ENTRIES SUPPLIED:
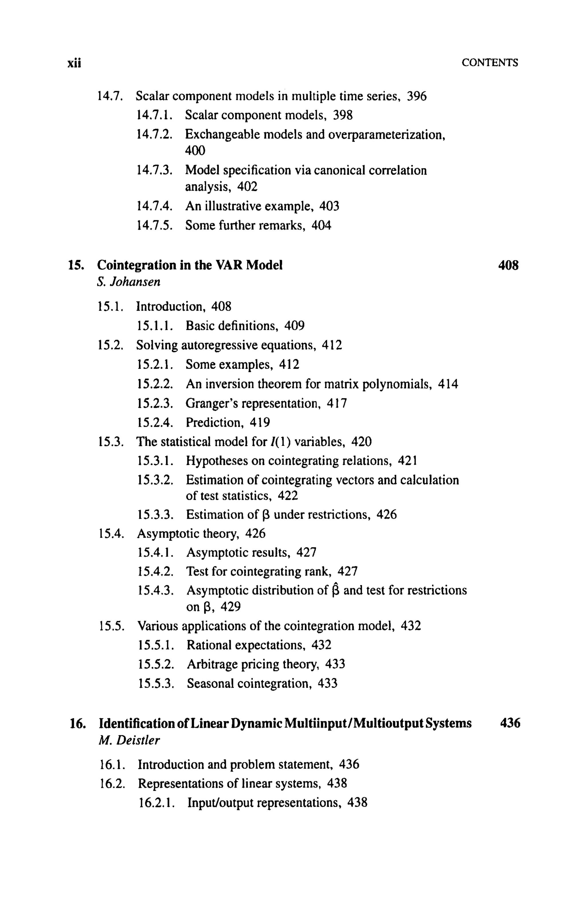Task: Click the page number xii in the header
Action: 75,63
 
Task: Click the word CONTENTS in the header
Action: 489,63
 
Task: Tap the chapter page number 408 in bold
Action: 508,265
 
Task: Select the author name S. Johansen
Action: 128,282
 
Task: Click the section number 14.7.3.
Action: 155,170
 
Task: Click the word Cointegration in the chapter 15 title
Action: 136,265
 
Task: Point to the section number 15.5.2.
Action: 156,664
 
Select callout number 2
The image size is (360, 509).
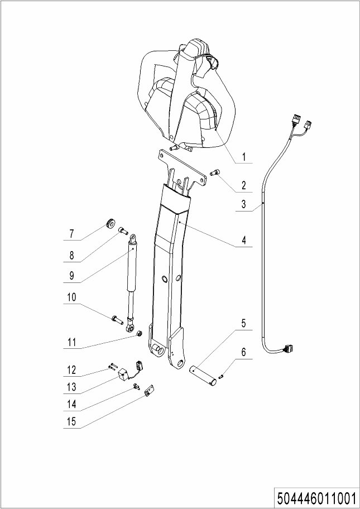243,185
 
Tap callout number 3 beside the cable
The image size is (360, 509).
243,204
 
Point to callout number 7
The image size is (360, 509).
71,233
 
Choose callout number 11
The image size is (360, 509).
71,342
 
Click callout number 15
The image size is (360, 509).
71,421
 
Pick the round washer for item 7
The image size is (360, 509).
111,223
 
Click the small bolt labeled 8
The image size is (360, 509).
123,231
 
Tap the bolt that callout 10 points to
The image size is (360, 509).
117,320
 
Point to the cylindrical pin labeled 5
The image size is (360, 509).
203,375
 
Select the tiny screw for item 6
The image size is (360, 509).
220,377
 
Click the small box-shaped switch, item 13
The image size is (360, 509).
123,375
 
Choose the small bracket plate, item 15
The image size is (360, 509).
150,391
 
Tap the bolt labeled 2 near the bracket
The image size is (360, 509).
214,172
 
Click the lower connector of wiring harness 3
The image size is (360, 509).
288,349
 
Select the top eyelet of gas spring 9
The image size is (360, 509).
133,239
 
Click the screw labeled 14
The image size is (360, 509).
136,386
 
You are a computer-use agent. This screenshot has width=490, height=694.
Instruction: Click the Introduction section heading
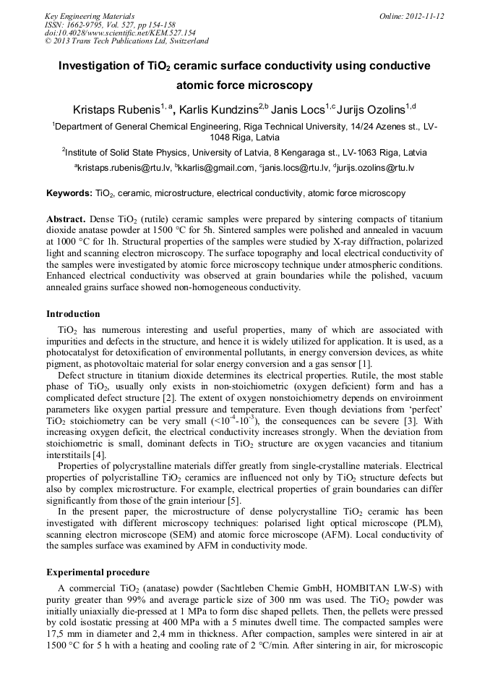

REQUEST: Set out the lines above as a numbered list, from the line containing "Tap the bolt labeled 2 near the bracket" through the last line, with both ends included. Leave out blank lines and pictures.

RESULT:
1. Tap the bolt labeled 2 near the bracket
2. The image size is (360, 509).
3. 214,172
4. Click the lower connector of wiring harness 3
5. The image size is (360, 509).
6. 288,349
7. Select the top eyelet of gas spring 9
8. The image size is (360, 509).
9. 133,239
10. Click the screw labeled 14
11. The image size is (360, 509).
12. 136,386
13. You are a computer-use agent. This screenshot has width=490, height=694.
14. Instruction: Click the Introduction section heading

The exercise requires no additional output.